LISTSERV 16.5 - CODE4LIB Archives

--- On Fri, 14 Jan 2011, Mike Taylor wrote:
> One reason persistent IDs are better than persistent URLs is that you
> can Google them.  You see this with DOIs: it's true that there is a
> well-known resolution service that you can use for DOIs if you're so
> inclined, but actually a simple web-search for, say, 10.1144/SP343.22
> will get you what you need.  Same for ISBNs.

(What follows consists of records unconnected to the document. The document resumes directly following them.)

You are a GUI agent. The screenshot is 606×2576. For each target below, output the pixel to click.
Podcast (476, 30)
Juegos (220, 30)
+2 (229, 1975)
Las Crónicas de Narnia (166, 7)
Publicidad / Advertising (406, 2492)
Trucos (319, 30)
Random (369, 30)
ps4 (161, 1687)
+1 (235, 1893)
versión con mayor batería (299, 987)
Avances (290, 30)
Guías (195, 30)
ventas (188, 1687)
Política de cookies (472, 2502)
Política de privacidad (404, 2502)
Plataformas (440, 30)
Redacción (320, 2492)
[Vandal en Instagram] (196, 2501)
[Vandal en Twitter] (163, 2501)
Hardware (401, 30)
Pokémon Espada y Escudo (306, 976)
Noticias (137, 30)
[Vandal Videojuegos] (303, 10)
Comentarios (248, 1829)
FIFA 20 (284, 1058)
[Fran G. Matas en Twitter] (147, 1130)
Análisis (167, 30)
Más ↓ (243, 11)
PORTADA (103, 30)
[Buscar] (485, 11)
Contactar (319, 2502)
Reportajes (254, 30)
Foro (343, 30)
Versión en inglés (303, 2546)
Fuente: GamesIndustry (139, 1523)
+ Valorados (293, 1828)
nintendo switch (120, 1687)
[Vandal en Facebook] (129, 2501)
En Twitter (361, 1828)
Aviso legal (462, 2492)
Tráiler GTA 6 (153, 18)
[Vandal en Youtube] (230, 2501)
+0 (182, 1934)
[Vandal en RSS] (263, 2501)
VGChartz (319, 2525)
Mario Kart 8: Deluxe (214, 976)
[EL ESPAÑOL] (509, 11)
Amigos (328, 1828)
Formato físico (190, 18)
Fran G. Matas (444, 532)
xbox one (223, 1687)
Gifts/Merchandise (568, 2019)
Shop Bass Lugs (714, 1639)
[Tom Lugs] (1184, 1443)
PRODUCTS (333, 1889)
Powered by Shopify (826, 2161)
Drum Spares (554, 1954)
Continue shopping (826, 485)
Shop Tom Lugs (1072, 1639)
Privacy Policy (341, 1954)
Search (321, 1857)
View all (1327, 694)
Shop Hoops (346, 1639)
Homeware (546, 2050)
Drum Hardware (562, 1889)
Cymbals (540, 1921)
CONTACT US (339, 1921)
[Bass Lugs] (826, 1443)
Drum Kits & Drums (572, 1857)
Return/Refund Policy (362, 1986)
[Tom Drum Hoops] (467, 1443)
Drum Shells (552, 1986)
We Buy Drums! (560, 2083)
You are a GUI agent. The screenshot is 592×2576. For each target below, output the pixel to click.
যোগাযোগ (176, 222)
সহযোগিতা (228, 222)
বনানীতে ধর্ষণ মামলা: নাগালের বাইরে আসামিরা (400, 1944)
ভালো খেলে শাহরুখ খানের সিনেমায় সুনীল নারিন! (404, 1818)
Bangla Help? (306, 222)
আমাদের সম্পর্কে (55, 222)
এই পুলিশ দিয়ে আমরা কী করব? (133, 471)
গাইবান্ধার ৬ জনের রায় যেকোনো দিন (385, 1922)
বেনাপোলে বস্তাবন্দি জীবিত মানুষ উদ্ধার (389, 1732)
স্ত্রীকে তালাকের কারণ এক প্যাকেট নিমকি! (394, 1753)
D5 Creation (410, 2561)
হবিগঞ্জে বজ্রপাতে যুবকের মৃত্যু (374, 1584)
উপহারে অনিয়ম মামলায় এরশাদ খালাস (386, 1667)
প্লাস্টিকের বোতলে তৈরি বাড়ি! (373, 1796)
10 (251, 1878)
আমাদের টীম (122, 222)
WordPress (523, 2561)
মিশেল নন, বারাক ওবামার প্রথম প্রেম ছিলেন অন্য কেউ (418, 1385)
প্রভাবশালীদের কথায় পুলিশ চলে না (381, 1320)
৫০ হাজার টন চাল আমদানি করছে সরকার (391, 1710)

Couldn't one say "one reason for highly unique IDs is that you can Google
them"?  Highly unique IDs are routinely embedded in URLs such as 
http://dx.doi.org/10.1144/SP343.22 and http://n2t.net/ark:/13030/xt14pw6,
and being in a URL doesn't make them less googleable.

-John

>
> On 14 January 2011 20:29, Kyle Banerjee <[log in to unmask]> wrote:
>>>
>>> This attitude makes sense only if you are used to very bad “persistent
>>>
>>>> URL” systems. A URI is an identifier. Making it persistent is our job.
>>> Using a different identifier scheme won’t make our job easier.
>>>
>> I totally agree with all these statements as well as with the sentiment that
>> the approach I advocate is far from optimal.
>>
>>>
>> My basic philosophy is that: 1) the greatest weakness in any system can be
>> found in the carbon-based liveware it depends on (i.e. people act like
>> people) ; 2) you can totally count on the second law of thermodynamics (the
>> entropy of a closed system always increases); and 3) there is too much work
>> to go around.
>>
>>>
>> Translated for the case at hand, this means: 1) people will inevitably not
>> have enough time to do it right; 2) Data get more complicated and less
>> consistent; 3) The problems aren't going to be fixed. As a result,
>> methods/systems need to be engineered accordingly. This makes our job hard,
>> but that's employment security for us as that's where we contribute value to
>> the equation.
>>
>>
>>> can you give a practical example? I can see embedding an id somewhere in a
>>> digital file, and then creating a link to it as part of the indexing
>>> process, but what about external content that we have no control over... yet
>>> are expected to reference in a consistent way?
>>>
>>
>>
>>> As you observe, reality is messy. With regards to externally referenced
>> content, the options are limited. Ideally, the provider embeds their own
>> identifier either because they just do it, or they were convinced of the
>> value of doing so.
>>
>>>
>> The reason I favor not being too prescriptive of syntax is that identifiers
>> are insanely useful and if you ask people to do anything they don't
>> understand or want to mess with, you'll inevitably find they ignore you
>> because they have too many other things to worry about. For maximum
>> compliance, barriers need to be low as possible.
>>
>>>
>> But to get back to the example, let's suppose they don't provide any kind of
>> identifier no matter how much you bug them. Guess what the resolution
>> service provider's chances are of being informed if they move all the
>> content or even worse, change the system that serves the content?
>>
>>>
>> Has anyone thought through, or put into practice, using Apache mod_rewrite
>>> tables for this simple "redirect one URL to another" use case?
>>>
>>
>> Unless the URLs being directed to can be predicted from the source URLs (an
>> assumption that is only safe in certain types of closed systems), this is
>> just a different type of resolution service that suffers from all the same
>> issues as purls and handles.
>>
>> To summarize this long email into a single sentence, you'll notice the ideas
>> that work the best and prove the most adaptable in the long run are simple
>> and compelling.
>>
>>>
>> kyle
>>
>>
>